Никто в Вольфгарде толком не знал, кто он такой. Говорили, будто Минта — сын древнего демона, унаследовавший от своего жуткого отца если не бессмертие, то долголетие, а также сопряженное с этим таинственное проклятие. Говорили еще, что никакой он не сын демона, а незаконнорожденный отпрыск одного из хайборийских владык (назывались самые разные имена).
На самом же деле Минта был сыном деревенского гончара, и вырос он в окрестностях Вольф-гарда. Очень рано мальчик понял, что не хочет следовать по стопам своего отца.

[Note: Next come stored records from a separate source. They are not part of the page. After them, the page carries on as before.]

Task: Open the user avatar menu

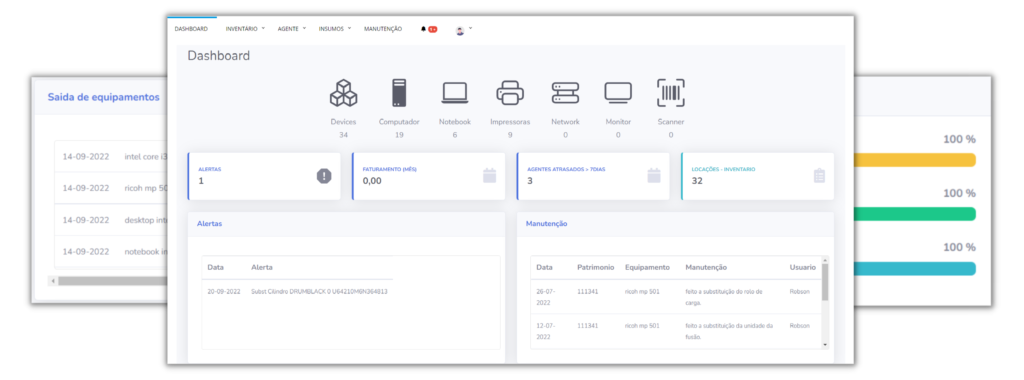Action: [463, 30]
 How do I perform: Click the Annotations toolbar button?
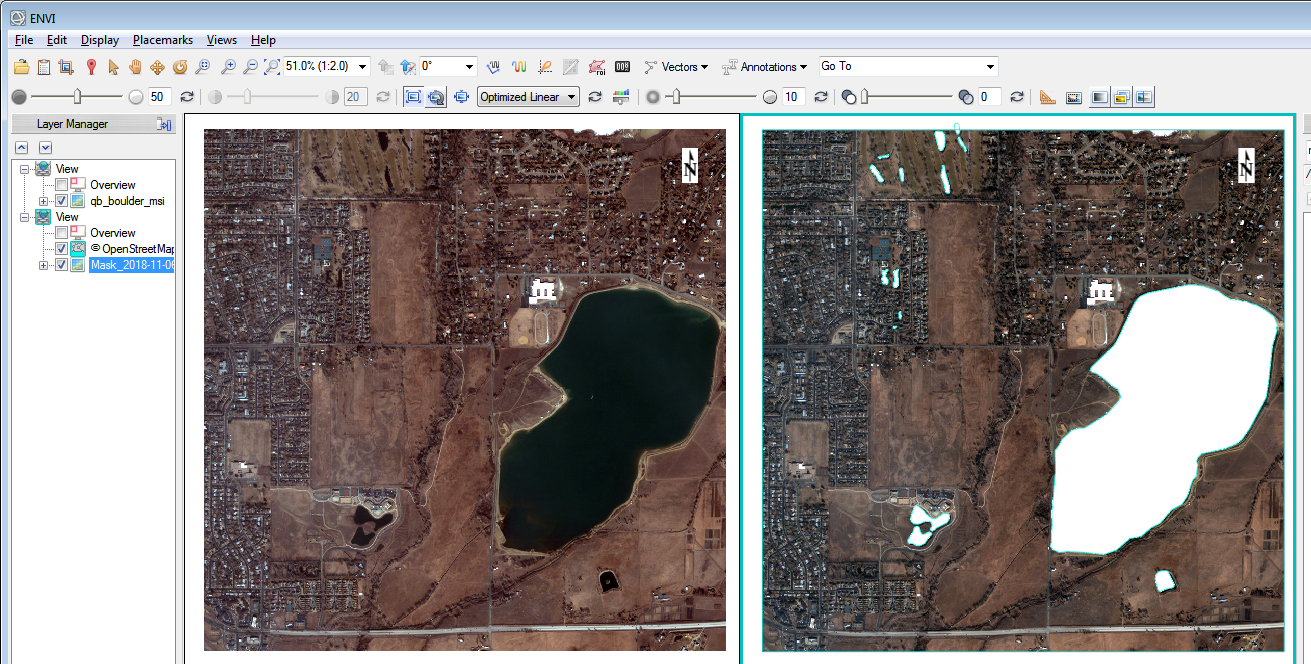click(765, 67)
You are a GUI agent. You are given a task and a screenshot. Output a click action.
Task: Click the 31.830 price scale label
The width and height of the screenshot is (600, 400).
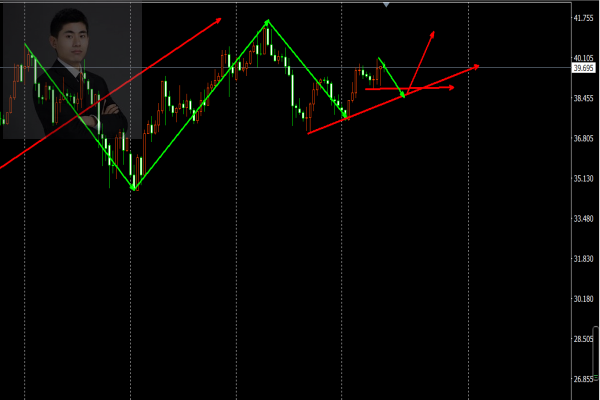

И не потому, что ему не нравилось лепить горшки и плошки, — просто он уже в десять лет делал это гораздо лучше своего почтенного родителя и несравненно искуснее, чем это получалось у его старшего брата. Следствием стали колотушки — со стороны брата, и попытка свалить на мальчишку всю работу — со стороны отца.
И Минта сбежал из дома. Несколько лет он провел в скитаниях и везде, куда бы ни заносила его судьба, прибивался к какой-нибудь мастерской. Там он не гнушался никакой работой, прислуживал хозяевам, прибирался, подносил и уносил инструменты и заготовки, бегал к клиентам. Одни мастера относились к услужливому мальчику по-доброму и учили его всему, что знали сами; другие лишь придирались и стремились превратить его в слугу. Но в любом случае Мян-та запоминал все, что видел, и даже от недоброхотов ухитрялся почерпнуть немало полезного для себя.
Некоторое время он отдал войне, служа то в отрядах наемников, то в охране караванов. Случалось ему и торговать, но это занятие также оказалось Минте не по душе.